Friday, June 08, 2012

Money from the National Lottery

Our pastor asked me to write something to state why our church will not be applying for National Lottery funding to help its planned building project

'The church will not be applying for Lottery money towards our building project. Some people have asked why not, for did not the fleeing Israelites ask the Egyptians for gold and jewellery and so despoil them? Indeed they did but the Israelites had been enslaved in Egypt. The Egyptians owed them something. The government owes us nothing from its Lottery, as we do not buy tickets. The only ‘despoiling’ we can do is to apply for Gift Aid on all donations and so receive back tax the government has taken from the rewards of our labours.

For us to seek and accept Lottery funding would be for us to approve of gambling in general and the Lottery in particular. We believe the Lottery is a tax on the poor giving them false hope. In 1995 when the Lottery was proposed the Guardian of 11 November said, “After the French Revolution, the state lottery was abolished. 'It is all the more dangerous', a leading opponent argued, 'since it devours the substance of the poor. It was born of despotism, and used with perfidity to drown out the cry of misery, deluding the poor with false hope. The lottery, an odious financial trick, invades the product of the poor man's toil. ‘ ” The Lottery is a redistribution of wealth away from the poor.

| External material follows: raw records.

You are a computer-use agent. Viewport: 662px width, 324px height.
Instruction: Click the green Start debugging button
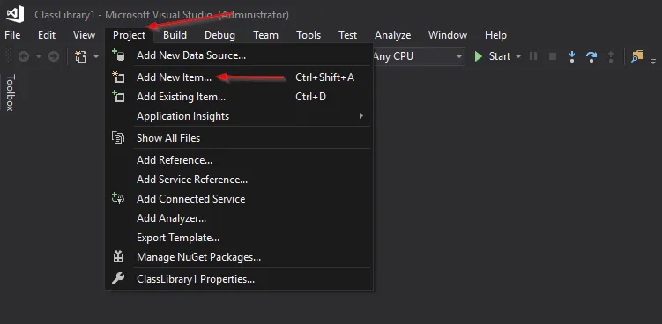click(x=493, y=56)
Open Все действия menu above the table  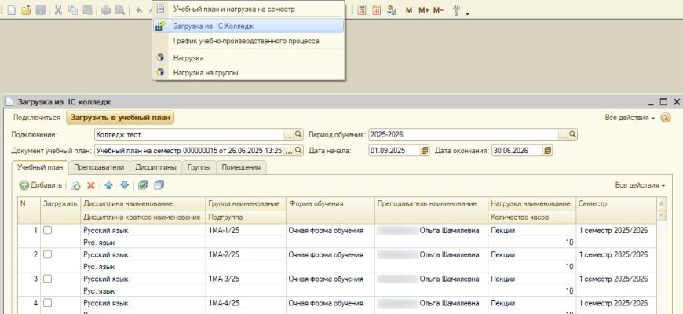point(640,185)
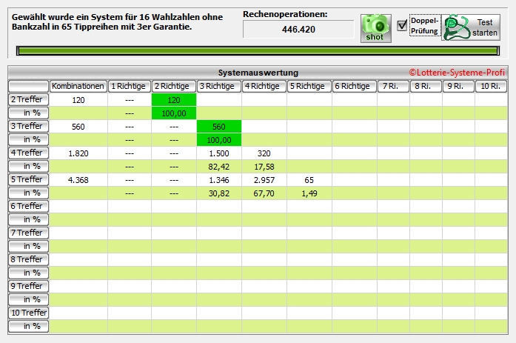Image resolution: width=516 pixels, height=343 pixels.
Task: Select the 3 Richtige column header
Action: click(218, 86)
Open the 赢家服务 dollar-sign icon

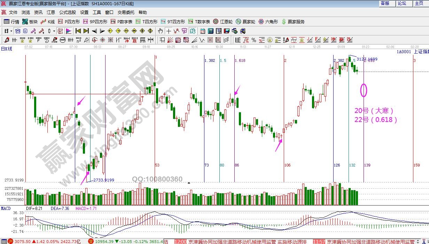(x=293, y=22)
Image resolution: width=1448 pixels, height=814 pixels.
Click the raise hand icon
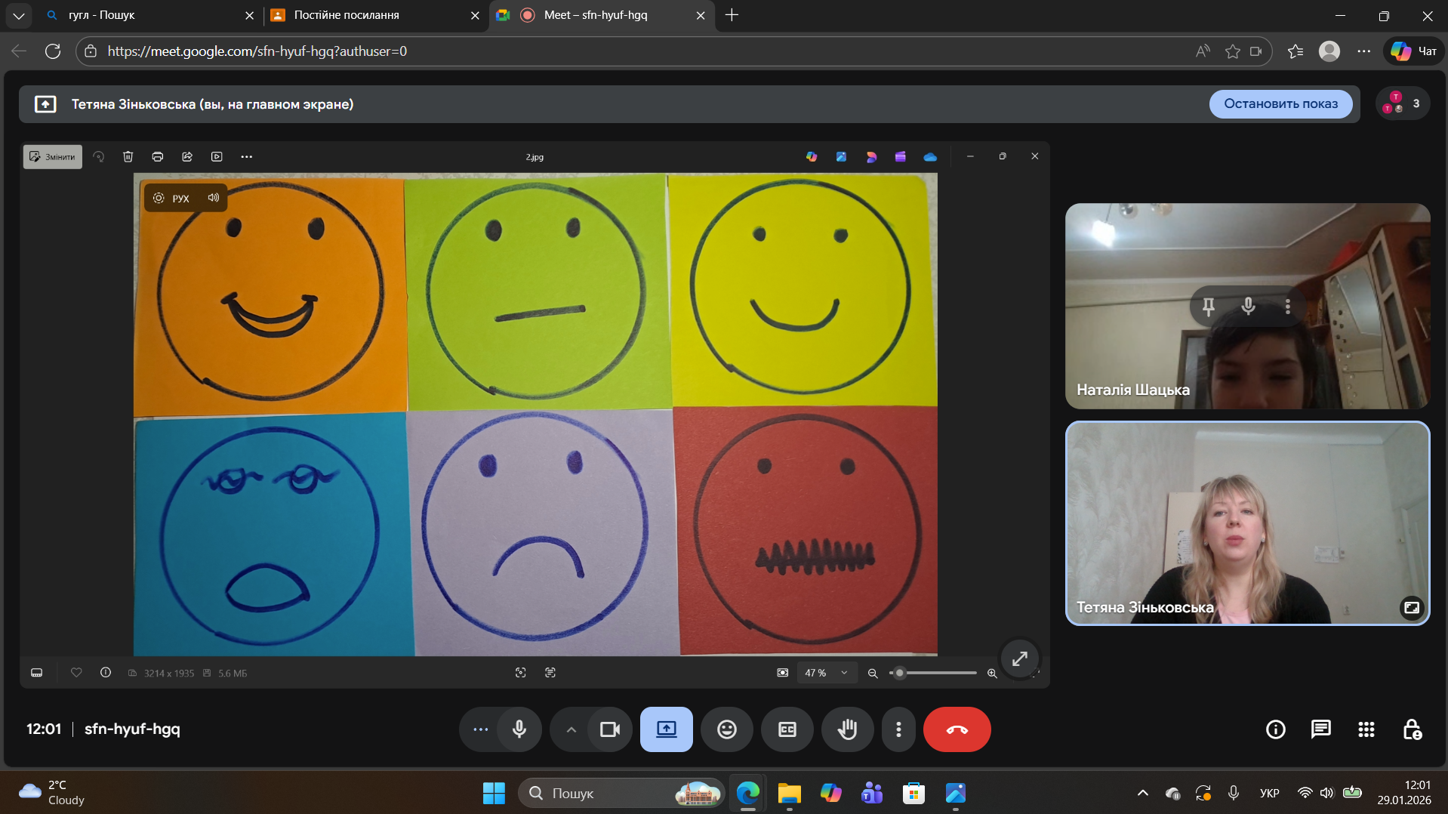pos(847,729)
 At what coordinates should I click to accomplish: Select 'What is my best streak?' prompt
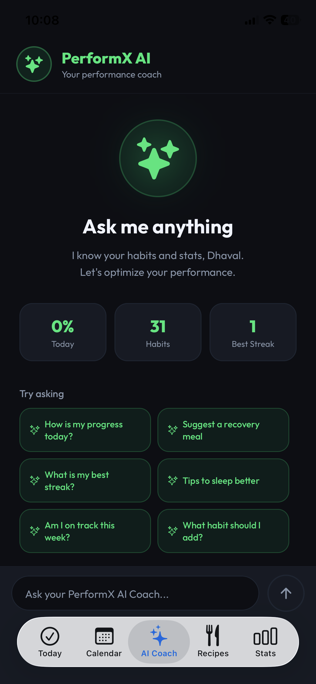pos(85,481)
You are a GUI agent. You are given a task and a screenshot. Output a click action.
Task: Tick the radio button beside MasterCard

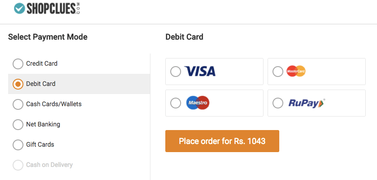[x=278, y=72]
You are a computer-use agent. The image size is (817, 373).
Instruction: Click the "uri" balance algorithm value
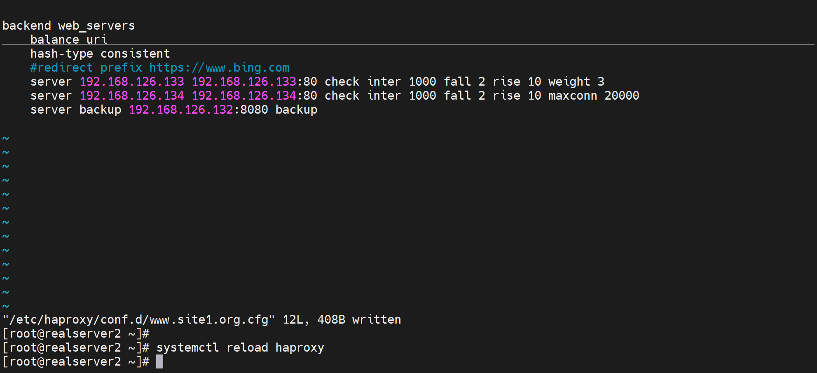point(97,40)
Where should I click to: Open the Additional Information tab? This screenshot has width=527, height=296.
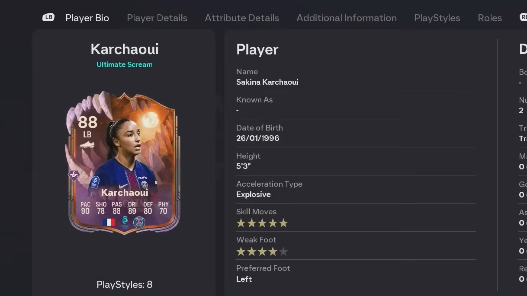coord(347,18)
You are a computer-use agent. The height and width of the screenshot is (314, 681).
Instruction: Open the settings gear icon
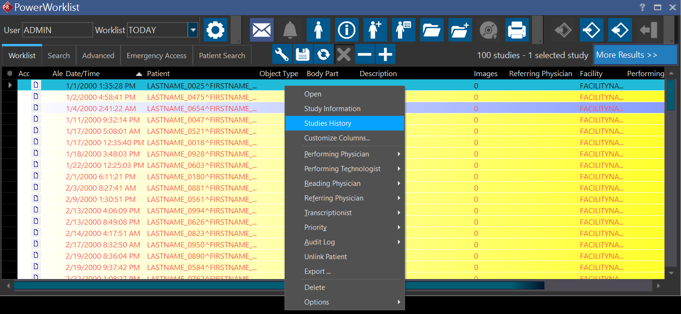216,30
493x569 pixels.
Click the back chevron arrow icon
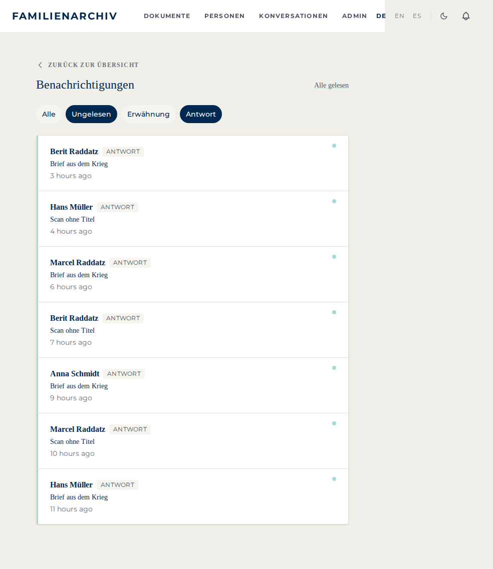click(40, 65)

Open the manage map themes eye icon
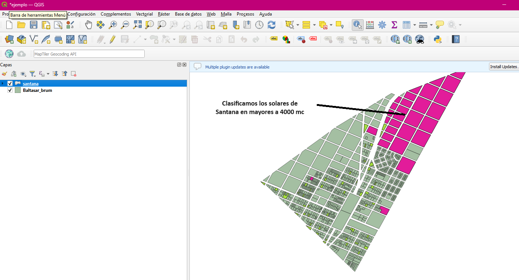pyautogui.click(x=23, y=74)
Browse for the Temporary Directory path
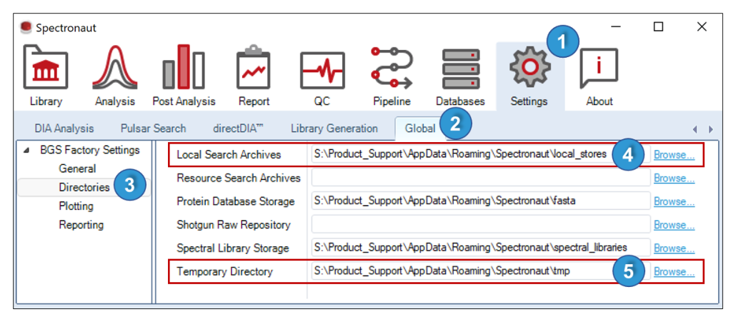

The Lottery may not be a very malign way of gambling, but gambling it remains. With Archbishop William Temple (1881-1944) we believe, ‘Gambling challenges the view of life which the Christian Church exists to uphold and extend. Its glorification of mere chance is a denial of the Divine order of nature. To risk money haphazard is to disregard the insistence of the Church in every age of living faith that possessions are a trust, and that men must account to God for their use. The persistent appeal to covetousness is fundamentally opposed to the unselfishness which was taught by Jesus Christ and by the New Testament as a whole. ‘

Were we to approve of the Lottery by applying for funding, we should then to be fair, encourage our members to buy Lottery tickets. This would not be good stewardship. We would rather you experience the joy of giving where all your gift goes to the good cause of the building fund and, if you are a tax payer, the government adds 25% more to your gift by way of Gift Aid.'


Chris Rule said...

Absolutely agree but I rather liked a definition I heard of the Lottery as "a tax on stupidity".

Graham Weeks said...

I call it the morons tax but in the article I was trying to be polite.